While MHS partners with its patient population, it is also working to change its own behavior. Like much of the U.S. health system, MHS has traditionally focused on throughput – how many patient visits are generated, how many admissions to hospitals occurred and other “productivity” related measures. Similarly, TRICARE network providers were paid on the fee-for-service model that has dominated American health care for decades.

That is beginning to change as MHS recognizes the relationship between health of patients and amount of work performed is not necessarily correlated. Beginning in 2018, DHA will introduce value-based purchasing in the TRICARE network. MHS seeks to redefine what “value” means from the perspective of the patient. Not content with a purely financial perspective, DHA is also listening to its patients in this realm and defining value from the patient’s perspective, such as being able to play with their children or grandchildren, returning to the golf course quickly and being able to have care come to their home rather than travel distances to medical facilities.

 

Conclusion

The need for greater patient involvement, smarter use of patient-centered technology and a focus on wellness are not phenomena unique to the Military Health System. They are front and center for medical practitioners and administrators every day, all over the world, all of whom realize quite literally that lives of patients under their care are at stake.

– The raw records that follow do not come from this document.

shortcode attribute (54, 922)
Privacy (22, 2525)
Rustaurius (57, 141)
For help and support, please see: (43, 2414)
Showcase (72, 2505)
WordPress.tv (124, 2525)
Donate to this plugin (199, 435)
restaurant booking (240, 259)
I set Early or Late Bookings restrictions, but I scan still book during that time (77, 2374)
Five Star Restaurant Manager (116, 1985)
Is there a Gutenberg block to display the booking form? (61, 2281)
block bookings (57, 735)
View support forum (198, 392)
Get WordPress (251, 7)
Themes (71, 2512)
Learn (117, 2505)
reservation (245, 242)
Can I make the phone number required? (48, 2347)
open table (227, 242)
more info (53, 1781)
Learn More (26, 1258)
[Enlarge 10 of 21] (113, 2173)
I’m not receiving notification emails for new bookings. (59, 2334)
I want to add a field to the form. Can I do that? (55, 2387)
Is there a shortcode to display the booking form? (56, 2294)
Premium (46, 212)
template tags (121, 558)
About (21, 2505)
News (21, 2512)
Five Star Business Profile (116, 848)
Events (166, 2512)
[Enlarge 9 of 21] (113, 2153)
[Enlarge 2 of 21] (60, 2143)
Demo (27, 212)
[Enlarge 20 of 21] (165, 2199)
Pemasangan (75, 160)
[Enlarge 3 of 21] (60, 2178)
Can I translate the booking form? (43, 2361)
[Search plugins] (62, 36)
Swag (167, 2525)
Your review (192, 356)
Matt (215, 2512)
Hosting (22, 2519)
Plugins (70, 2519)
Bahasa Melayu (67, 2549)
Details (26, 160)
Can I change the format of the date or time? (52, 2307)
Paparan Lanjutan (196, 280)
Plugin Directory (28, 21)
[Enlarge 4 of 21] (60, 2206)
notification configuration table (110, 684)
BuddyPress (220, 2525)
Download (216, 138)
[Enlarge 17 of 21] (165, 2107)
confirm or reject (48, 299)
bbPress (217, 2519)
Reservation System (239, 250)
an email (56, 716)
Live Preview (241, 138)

For MHS, that means 9.4 million lives, from young troops whose parents send them off to basic training expecting the military to care for their son or daughter to young spouses getting their first real exposure to managing their family’s health care to retirees who defended their nation at Chosin Reservoir or Hue or the streets of Fallujah. All are entitled to the best health and health care science and the nation can provide. Military medicine takes care of the men and women who keep watch for America. DoD needs healthy troops to fight the nation’s battles and that obligation extends to keeping faith with those who fight those battles once their military careers end.

Military medicine is not independent from the rest of American medicine or society. Its future will be increasingly defined by greater integration with civilian health systems. The men and women served by MHS need and expect greater integration around their needs, and military medicine is prepared to meet that need.